Bref, il est nécessaire que nos politiques s’adaptent aux réalités des territoires. Le maintien de la pluralité des territoires français est heureusement rendu possible par une certaine forme de flexibilité au niveau européen.

À l’inverse, la bataille visant à obtenir plus de convergence et à lutter contre la concurrence déloyale est impérieuse. Je le répète, je me suis beaucoup battu – et la France s’est beaucoup battue – pour que le socle que représentent les éco-régimes ne souffre aucune dérogation. Nous avons obtenu cette avancée au niveau du Conseil des ministres. Nous nous battons actuellement pour qu’elle soit confirmée au niveau du trilogue. Les parlementaires de tous bords nous soutiennent d’ailleurs, ce dont je me réjouis.

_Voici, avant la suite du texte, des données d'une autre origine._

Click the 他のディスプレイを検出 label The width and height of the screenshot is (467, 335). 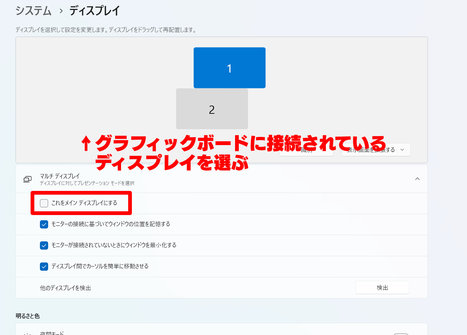point(65,288)
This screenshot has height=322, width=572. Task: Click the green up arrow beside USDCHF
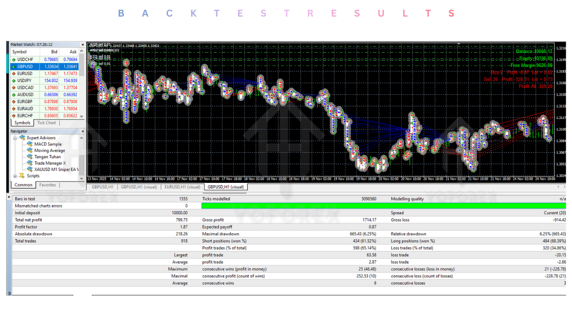click(14, 59)
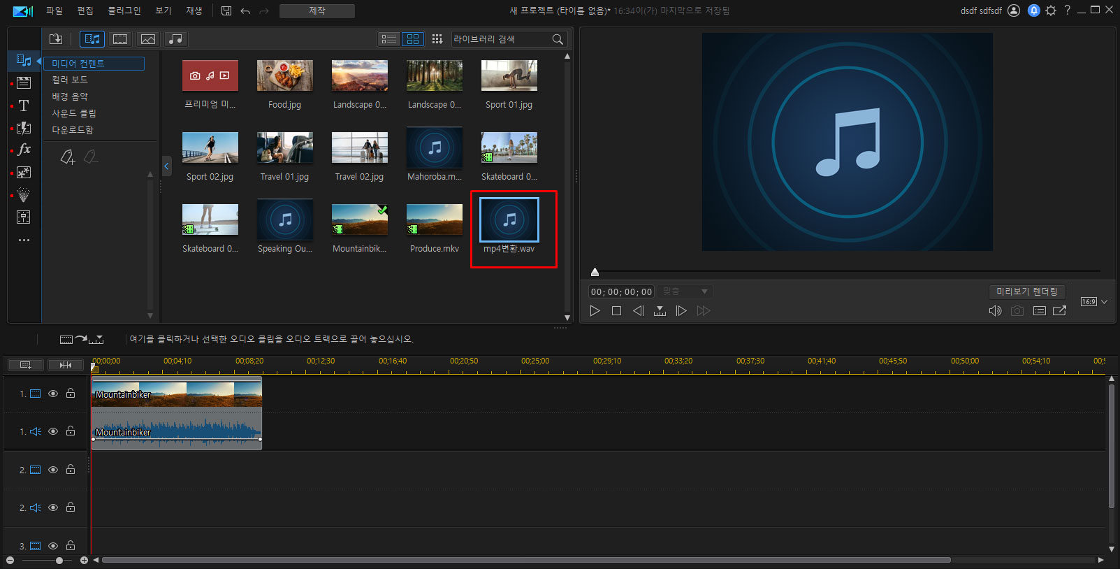
Task: Take a preview snapshot with camera icon
Action: click(x=1017, y=311)
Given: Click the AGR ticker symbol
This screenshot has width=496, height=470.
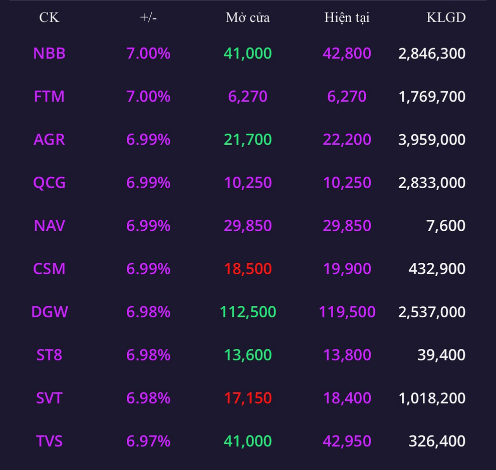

Oui, il nous faut progresser afin de réduire la concurrence déloyale au sein du marché commun. Le dispositif des éco-régimes doit également être défendu dans le cadre des accords commerciaux, pour devenir la règle de base en matière de négociations commerciales au niveau international. Toutefois, cela ne doit pas se faire sans tenir compte de la diversité de nos territoires. Je crois profondément à l’importance de ces objectifs et je me battrai avec détermination pour les atteindre.